#### [Exercise]
What you produce should match the records exactly, line for line.

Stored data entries
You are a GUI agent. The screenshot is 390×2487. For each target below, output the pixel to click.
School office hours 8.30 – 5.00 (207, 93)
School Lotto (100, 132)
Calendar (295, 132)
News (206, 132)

#### [Written solution]
You are a GUI agent. The screenshot is 390×2487. For each target below, output the pixel to click.
School office hours 8.30 – 5.00 (207, 93)
School Lotto (100, 132)
Calendar (295, 132)
News (206, 132)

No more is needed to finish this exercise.